Lesson 5: implementing DIY nn.Linear

Hey guys!

While implementing my own NN.linear class as Jeremy asked in Lesson 5 along with the single layered Mnist_Logistics model, I had sometimes total failures of the trainning, HUGE losses and the loss jumping up and down like crazy. Even while playing a bit with the Lr.
I went to see Pytorch’s nn.Linear class source code (https://pytorch.org/docs/stable/_modules/torch/nn/modules/linear.html#Linear)
and my class was mostily the same except for a ‘Reset_parameters(self)’ function and a call to it at the end of init.

So I copyed it in my own NNlinear Class and now it performs as well as using nn.Linear.



Batch / Loss plot

So my question is: What is ‘reset_parameters’ doing?
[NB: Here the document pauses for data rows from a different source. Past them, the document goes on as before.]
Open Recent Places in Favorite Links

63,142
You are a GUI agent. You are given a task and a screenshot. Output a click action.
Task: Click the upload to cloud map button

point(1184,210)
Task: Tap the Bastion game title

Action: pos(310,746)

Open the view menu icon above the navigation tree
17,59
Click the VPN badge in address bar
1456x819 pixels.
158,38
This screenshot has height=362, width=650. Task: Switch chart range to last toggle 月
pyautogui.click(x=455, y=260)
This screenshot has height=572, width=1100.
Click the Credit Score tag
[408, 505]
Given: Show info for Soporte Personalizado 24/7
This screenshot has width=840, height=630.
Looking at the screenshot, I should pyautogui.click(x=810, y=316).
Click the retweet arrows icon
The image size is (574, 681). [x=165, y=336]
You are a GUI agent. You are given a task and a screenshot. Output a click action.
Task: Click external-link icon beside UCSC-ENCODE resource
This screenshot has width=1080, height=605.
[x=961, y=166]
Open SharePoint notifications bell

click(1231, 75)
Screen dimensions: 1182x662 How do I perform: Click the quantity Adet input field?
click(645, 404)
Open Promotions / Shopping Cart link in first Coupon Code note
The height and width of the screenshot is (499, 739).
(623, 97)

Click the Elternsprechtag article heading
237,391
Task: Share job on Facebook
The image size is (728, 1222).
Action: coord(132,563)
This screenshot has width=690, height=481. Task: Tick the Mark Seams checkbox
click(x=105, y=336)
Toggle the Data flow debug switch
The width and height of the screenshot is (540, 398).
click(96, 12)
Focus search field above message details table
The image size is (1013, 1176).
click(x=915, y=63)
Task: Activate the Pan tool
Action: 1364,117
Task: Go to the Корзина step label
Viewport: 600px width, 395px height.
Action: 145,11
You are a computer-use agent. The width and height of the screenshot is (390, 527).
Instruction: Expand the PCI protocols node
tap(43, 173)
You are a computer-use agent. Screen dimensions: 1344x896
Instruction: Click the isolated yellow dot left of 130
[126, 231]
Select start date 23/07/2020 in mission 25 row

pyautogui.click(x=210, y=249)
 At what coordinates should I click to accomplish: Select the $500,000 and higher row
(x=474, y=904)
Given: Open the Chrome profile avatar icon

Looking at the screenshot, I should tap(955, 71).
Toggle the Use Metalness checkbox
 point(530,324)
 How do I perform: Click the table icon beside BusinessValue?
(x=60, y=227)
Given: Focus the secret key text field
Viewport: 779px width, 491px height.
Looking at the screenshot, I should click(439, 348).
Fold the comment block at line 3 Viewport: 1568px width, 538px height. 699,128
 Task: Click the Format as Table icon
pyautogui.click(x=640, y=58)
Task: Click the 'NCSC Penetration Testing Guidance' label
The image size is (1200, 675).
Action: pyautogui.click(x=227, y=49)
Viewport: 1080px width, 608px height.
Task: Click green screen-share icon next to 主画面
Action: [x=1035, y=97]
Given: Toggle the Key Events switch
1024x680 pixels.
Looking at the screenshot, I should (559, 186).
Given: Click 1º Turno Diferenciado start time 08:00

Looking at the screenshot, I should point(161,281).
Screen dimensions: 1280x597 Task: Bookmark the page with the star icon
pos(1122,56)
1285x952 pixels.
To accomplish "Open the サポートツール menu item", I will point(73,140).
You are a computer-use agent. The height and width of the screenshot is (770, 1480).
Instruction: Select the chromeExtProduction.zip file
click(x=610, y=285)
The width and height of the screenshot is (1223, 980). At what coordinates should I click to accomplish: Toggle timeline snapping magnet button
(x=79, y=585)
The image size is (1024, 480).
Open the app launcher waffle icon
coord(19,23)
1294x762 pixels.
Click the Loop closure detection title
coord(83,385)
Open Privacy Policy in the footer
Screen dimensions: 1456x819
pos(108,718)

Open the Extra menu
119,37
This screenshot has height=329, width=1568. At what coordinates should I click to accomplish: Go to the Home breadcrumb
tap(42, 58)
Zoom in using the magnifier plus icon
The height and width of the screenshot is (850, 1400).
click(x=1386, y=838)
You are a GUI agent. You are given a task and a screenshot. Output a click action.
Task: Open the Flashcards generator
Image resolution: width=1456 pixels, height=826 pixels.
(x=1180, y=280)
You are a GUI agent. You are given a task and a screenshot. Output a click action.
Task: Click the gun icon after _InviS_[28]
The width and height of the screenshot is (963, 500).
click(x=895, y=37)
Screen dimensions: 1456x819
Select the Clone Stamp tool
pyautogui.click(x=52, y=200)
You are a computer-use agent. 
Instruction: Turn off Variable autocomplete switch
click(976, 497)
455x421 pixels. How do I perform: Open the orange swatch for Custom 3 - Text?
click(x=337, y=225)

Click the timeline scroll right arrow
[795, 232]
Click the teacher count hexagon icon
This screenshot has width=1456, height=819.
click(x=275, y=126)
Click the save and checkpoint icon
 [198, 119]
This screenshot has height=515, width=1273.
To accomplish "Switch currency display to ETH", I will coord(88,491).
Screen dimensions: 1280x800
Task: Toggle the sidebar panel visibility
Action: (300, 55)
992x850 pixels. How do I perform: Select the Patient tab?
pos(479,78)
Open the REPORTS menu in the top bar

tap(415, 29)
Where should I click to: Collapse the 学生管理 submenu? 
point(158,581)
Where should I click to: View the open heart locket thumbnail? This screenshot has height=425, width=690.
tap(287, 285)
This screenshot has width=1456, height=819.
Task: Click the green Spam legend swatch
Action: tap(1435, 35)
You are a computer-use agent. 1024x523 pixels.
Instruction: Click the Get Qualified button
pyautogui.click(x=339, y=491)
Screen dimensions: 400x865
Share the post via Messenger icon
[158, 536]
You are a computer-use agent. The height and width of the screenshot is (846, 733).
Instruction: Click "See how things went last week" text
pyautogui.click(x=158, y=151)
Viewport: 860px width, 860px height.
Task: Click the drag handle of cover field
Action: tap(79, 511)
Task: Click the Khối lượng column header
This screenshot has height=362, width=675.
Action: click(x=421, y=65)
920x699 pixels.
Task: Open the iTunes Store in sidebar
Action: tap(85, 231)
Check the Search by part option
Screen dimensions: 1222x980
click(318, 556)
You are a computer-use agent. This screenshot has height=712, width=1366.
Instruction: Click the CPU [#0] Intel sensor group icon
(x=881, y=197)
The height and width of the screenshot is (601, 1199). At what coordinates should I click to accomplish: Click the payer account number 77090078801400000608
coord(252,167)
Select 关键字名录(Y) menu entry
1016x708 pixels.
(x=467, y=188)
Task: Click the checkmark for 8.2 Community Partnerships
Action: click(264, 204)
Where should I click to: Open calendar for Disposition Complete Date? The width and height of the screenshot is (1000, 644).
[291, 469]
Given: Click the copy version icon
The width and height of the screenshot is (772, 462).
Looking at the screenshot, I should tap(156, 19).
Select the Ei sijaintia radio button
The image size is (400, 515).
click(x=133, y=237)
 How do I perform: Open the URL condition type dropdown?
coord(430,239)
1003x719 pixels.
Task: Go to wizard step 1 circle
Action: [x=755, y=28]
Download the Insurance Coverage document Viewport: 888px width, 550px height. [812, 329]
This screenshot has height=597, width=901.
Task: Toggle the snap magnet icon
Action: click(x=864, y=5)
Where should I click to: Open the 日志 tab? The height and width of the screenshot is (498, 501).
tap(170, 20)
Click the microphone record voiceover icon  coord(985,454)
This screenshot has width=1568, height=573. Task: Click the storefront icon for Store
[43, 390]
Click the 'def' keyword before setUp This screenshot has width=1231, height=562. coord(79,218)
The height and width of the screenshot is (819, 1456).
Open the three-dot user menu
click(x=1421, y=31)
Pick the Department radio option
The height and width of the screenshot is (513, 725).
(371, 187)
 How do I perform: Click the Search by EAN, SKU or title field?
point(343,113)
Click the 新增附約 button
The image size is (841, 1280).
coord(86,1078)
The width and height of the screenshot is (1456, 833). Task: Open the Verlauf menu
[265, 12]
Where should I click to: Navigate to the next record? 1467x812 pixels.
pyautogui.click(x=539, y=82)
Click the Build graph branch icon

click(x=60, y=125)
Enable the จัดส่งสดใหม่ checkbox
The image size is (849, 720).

def reset_parameters(self):
    init.kaiming_uniform_(self.weight, a=math.sqrt(5))
    if self.bias is not None:
        fan_in, _ = init._calculate_fan_in_and_fan_out(self.weight)
        bound = 1 / math.sqrt(fan_in)
        init.uniform_(self.bias, -bound, bound)

I can understand that it’s modifying the Weights values with some kind of fancy uniform func.
But why does this makes all the difference.
Maybe I was living in a dream world where parameters could be initialized to ANY value.